*WORK REQUEST*
Take the entries below and print only the lines from the one with "Select the tall" through the one with "The image size is (635, 479).", exactly as they stand, both ends included.
━━ DATASET ━━
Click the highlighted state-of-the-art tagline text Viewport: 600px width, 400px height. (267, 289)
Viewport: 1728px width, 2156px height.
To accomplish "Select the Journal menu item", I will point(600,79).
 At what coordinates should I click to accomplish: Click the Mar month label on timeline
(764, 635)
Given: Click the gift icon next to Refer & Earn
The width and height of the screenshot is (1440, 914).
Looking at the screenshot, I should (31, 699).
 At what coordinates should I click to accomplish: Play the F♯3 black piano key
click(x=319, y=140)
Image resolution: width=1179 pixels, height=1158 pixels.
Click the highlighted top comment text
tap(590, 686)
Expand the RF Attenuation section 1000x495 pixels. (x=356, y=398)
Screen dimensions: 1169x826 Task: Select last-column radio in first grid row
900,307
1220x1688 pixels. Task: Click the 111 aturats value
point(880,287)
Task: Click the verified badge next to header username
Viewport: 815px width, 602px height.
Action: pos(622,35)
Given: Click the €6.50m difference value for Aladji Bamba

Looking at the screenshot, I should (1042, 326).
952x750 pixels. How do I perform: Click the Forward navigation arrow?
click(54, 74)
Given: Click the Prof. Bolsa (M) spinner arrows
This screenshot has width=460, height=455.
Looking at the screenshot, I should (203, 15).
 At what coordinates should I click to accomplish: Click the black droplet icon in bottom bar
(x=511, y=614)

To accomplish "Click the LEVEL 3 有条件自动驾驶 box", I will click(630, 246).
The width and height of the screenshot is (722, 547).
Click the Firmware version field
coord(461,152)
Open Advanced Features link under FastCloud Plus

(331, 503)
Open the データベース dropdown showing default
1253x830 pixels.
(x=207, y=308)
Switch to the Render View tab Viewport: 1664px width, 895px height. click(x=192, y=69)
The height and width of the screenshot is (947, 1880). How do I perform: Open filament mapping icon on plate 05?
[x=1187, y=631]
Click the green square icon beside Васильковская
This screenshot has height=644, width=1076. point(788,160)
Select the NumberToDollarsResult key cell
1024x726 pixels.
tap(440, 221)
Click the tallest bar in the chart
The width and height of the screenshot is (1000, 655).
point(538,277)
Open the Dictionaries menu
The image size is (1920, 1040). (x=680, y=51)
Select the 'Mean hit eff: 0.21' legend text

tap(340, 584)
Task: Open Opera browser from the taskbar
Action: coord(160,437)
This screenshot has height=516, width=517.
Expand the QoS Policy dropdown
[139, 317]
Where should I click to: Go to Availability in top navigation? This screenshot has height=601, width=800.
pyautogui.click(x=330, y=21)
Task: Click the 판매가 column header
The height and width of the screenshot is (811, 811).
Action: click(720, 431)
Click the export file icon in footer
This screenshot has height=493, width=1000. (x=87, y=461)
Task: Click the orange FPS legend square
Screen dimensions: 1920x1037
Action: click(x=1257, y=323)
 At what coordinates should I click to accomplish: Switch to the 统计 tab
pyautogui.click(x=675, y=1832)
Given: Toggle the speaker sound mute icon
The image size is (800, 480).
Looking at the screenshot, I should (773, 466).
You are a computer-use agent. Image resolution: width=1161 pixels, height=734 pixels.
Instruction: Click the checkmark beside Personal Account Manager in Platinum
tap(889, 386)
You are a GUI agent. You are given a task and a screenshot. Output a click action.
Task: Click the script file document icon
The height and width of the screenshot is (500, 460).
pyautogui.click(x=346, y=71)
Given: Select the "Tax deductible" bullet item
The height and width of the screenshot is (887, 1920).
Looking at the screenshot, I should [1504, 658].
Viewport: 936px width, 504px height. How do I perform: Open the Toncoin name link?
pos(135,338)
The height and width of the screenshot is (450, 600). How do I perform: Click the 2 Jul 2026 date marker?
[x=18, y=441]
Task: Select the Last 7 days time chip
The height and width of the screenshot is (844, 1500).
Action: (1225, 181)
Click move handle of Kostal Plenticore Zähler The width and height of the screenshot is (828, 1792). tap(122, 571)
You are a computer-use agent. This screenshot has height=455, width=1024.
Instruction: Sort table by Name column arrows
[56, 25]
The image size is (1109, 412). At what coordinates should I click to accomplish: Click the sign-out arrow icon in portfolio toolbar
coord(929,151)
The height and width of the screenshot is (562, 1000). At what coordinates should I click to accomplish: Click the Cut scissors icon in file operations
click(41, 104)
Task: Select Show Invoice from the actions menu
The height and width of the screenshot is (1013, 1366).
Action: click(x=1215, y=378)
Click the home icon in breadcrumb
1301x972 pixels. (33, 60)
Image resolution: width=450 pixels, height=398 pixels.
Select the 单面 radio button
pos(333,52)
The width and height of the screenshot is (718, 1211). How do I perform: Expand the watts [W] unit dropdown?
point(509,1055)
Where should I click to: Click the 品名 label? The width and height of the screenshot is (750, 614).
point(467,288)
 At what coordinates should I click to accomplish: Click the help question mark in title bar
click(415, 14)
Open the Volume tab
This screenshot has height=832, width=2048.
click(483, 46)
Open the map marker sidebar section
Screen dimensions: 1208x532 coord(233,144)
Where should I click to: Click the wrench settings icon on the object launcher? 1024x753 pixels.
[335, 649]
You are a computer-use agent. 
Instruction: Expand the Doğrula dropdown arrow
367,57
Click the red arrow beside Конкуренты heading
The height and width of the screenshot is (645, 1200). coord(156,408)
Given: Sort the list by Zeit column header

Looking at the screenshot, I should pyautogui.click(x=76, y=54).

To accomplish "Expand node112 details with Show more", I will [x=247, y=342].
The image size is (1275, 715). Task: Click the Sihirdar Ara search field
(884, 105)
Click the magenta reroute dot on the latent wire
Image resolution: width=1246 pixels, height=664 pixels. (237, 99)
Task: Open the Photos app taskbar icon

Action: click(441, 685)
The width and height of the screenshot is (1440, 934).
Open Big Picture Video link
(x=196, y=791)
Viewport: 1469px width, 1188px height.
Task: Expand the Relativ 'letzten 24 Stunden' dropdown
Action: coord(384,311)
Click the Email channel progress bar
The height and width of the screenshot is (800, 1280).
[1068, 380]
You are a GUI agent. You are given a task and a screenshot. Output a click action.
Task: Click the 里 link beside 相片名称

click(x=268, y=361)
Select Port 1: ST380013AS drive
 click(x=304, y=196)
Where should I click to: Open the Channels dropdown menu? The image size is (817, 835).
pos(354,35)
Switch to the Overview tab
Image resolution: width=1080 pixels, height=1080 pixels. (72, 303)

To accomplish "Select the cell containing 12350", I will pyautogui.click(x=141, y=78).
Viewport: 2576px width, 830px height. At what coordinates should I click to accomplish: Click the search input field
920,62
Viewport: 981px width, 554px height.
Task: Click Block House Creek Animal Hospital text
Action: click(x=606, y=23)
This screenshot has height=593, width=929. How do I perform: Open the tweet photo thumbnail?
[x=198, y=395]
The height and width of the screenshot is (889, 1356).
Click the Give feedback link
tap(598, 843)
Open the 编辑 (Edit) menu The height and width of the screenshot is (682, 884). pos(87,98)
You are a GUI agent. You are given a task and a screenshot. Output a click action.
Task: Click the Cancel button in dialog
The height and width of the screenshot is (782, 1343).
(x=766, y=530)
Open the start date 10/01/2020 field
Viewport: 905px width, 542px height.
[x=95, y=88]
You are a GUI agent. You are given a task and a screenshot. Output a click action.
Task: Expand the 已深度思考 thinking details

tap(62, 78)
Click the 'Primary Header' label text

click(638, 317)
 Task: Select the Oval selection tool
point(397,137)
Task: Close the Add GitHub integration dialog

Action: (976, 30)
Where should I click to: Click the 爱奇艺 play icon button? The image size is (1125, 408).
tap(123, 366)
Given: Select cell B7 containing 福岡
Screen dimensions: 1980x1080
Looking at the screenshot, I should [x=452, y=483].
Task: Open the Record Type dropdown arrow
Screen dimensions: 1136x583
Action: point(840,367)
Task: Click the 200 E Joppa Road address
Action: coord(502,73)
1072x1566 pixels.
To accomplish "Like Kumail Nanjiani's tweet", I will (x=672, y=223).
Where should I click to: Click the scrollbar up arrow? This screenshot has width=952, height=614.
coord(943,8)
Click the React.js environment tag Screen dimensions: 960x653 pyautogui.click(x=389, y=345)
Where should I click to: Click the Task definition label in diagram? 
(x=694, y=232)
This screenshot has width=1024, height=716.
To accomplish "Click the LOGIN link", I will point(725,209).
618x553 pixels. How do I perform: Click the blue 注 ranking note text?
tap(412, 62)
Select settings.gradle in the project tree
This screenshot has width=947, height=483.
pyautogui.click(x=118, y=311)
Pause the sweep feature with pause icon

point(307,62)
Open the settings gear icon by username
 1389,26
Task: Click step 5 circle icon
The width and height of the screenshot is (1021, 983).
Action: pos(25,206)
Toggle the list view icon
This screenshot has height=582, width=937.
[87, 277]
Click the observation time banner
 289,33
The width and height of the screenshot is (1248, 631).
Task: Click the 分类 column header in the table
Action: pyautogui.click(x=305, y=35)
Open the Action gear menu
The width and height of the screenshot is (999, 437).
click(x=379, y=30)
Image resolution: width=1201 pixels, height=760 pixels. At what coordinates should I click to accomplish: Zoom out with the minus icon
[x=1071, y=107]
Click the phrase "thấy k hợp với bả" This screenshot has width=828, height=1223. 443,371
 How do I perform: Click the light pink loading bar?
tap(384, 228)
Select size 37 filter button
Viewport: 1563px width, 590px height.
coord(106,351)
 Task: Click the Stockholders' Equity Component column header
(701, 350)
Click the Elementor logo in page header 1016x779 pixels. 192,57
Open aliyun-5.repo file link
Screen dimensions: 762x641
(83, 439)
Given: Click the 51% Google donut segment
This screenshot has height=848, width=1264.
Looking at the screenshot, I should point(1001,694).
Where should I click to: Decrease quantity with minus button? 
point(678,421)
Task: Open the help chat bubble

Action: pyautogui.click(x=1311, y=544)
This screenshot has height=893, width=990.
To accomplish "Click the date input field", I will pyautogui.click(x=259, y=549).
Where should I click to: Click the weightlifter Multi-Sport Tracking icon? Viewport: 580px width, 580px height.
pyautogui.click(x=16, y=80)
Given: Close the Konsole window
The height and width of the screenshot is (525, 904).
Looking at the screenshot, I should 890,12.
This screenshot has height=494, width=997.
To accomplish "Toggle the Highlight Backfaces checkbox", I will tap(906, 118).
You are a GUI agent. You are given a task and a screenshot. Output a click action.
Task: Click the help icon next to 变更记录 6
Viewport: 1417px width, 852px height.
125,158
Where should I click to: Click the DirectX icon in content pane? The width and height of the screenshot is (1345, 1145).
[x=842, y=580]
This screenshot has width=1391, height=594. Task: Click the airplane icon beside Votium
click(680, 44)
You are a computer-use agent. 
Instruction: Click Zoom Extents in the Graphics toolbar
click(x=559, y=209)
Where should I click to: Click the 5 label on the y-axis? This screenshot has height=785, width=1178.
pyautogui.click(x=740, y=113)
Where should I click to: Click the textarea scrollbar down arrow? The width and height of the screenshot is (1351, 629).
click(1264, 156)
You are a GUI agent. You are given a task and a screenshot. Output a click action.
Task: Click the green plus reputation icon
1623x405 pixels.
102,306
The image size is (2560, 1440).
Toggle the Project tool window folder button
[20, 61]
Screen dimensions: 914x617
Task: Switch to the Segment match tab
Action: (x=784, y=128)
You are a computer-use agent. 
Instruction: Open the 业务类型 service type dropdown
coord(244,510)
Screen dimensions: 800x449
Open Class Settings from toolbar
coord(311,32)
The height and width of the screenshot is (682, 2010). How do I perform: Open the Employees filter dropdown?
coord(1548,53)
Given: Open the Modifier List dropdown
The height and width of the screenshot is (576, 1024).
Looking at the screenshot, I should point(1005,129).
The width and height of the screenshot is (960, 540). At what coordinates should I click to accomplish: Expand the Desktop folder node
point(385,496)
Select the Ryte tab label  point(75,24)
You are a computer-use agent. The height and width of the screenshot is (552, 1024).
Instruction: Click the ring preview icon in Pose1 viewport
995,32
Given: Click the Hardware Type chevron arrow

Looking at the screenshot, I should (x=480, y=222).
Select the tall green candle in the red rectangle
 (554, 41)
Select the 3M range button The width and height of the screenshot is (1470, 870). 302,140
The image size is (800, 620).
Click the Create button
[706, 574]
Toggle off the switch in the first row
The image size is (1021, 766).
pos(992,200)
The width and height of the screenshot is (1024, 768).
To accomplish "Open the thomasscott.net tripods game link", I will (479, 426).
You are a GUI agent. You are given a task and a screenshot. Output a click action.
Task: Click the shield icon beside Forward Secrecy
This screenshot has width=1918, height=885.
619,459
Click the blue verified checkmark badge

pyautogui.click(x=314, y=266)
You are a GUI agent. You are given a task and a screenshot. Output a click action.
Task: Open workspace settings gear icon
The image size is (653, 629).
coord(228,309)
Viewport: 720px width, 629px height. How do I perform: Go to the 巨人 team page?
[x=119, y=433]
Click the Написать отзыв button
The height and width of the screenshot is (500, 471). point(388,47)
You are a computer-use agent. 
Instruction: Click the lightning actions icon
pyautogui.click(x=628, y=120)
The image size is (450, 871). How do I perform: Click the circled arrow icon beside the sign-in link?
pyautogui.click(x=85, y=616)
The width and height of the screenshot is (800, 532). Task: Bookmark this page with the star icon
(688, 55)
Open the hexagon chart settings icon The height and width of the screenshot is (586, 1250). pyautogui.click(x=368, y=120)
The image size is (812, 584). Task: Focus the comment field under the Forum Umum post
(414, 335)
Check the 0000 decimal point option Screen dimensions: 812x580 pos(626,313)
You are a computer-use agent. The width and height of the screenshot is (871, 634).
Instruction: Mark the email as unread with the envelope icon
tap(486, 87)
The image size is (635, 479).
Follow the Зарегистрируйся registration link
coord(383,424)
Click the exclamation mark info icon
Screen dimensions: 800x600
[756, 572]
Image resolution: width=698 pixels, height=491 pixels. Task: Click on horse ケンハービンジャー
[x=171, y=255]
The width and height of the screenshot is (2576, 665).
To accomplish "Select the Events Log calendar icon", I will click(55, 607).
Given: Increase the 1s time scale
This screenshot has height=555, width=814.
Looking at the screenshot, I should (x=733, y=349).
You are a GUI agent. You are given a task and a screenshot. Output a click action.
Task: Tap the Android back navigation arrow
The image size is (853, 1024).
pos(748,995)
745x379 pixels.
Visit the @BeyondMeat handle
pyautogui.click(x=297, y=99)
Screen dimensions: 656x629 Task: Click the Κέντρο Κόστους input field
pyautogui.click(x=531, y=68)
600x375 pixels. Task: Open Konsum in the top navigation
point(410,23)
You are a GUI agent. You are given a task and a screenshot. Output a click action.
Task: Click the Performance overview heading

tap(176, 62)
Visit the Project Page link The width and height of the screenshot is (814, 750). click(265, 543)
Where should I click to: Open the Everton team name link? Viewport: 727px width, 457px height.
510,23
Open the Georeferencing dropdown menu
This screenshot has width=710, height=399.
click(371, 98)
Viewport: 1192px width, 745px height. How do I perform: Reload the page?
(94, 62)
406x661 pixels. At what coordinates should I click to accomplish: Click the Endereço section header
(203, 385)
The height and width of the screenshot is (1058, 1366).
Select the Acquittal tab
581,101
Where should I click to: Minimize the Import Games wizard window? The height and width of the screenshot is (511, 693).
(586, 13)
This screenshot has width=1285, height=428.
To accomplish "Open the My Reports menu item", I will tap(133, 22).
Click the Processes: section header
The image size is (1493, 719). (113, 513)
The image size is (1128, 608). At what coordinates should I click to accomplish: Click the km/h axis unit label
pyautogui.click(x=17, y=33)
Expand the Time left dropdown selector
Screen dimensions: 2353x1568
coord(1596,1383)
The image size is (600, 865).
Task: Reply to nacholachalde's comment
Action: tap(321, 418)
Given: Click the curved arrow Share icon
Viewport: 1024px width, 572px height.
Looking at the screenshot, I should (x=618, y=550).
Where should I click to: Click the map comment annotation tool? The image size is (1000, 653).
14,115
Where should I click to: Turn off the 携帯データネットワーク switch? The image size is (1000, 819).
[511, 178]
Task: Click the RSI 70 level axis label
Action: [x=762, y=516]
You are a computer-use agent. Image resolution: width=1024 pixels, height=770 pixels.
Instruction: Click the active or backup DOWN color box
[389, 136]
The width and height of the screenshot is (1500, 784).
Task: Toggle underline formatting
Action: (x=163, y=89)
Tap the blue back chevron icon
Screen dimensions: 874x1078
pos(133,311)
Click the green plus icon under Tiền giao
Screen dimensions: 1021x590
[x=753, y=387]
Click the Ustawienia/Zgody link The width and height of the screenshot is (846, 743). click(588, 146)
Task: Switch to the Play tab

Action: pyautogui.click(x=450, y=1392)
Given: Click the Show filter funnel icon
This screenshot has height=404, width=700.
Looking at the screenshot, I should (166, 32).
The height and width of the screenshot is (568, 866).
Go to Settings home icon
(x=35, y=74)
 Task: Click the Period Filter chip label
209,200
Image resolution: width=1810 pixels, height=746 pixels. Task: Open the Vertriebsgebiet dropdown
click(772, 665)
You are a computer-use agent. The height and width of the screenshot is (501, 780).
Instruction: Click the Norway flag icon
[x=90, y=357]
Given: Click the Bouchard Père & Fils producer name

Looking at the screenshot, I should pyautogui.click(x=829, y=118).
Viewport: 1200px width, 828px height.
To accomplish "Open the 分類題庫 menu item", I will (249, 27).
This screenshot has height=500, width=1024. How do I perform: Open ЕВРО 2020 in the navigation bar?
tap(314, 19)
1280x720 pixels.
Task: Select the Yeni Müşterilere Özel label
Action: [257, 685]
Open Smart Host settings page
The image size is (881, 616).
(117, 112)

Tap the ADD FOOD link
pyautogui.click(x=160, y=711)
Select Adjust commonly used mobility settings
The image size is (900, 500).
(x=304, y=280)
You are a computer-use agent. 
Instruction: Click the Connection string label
━━━
*ANSWER BOX*
Select the tall green candle in the red rectangle
 (554, 41)
Select the 3M range button The width and height of the screenshot is (1470, 870). 302,140
The image size is (800, 620).
Click the Create button
[706, 574]
Toggle off the switch in the first row
The image size is (1021, 766).
pos(992,200)
The width and height of the screenshot is (1024, 768).
To accomplish "Open the thomasscott.net tripods game link", I will (479, 426).
You are a GUI agent. You are given a task and a screenshot. Output a click action.
Task: Click the shield icon beside Forward Secrecy
This screenshot has width=1918, height=885.
619,459
Click the blue verified checkmark badge

pyautogui.click(x=314, y=266)
You are a GUI agent. You are given a task and a screenshot. Output a click action.
Task: Open workspace settings gear icon
The image size is (653, 629).
coord(228,309)
Viewport: 720px width, 629px height. How do I perform: Go to the 巨人 team page?
[x=119, y=433]
Click the Написать отзыв button
The height and width of the screenshot is (500, 471). point(388,47)
You are a computer-use agent. 
Instruction: Click the lightning actions icon
pyautogui.click(x=628, y=120)
The image size is (450, 871). How do I perform: Click the circled arrow icon beside the sign-in link?
pyautogui.click(x=85, y=616)
The width and height of the screenshot is (800, 532). Task: Bookmark this page with the star icon
(688, 55)
Open the hexagon chart settings icon The height and width of the screenshot is (586, 1250). pyautogui.click(x=368, y=120)
The image size is (812, 584). Task: Focus the comment field under the Forum Umum post
(414, 335)
Check the 0000 decimal point option Screen dimensions: 812x580 pos(626,313)
You are a computer-use agent. The width and height of the screenshot is (871, 634).
Instruction: Mark the email as unread with the envelope icon
tap(486, 87)
The image size is (635, 479).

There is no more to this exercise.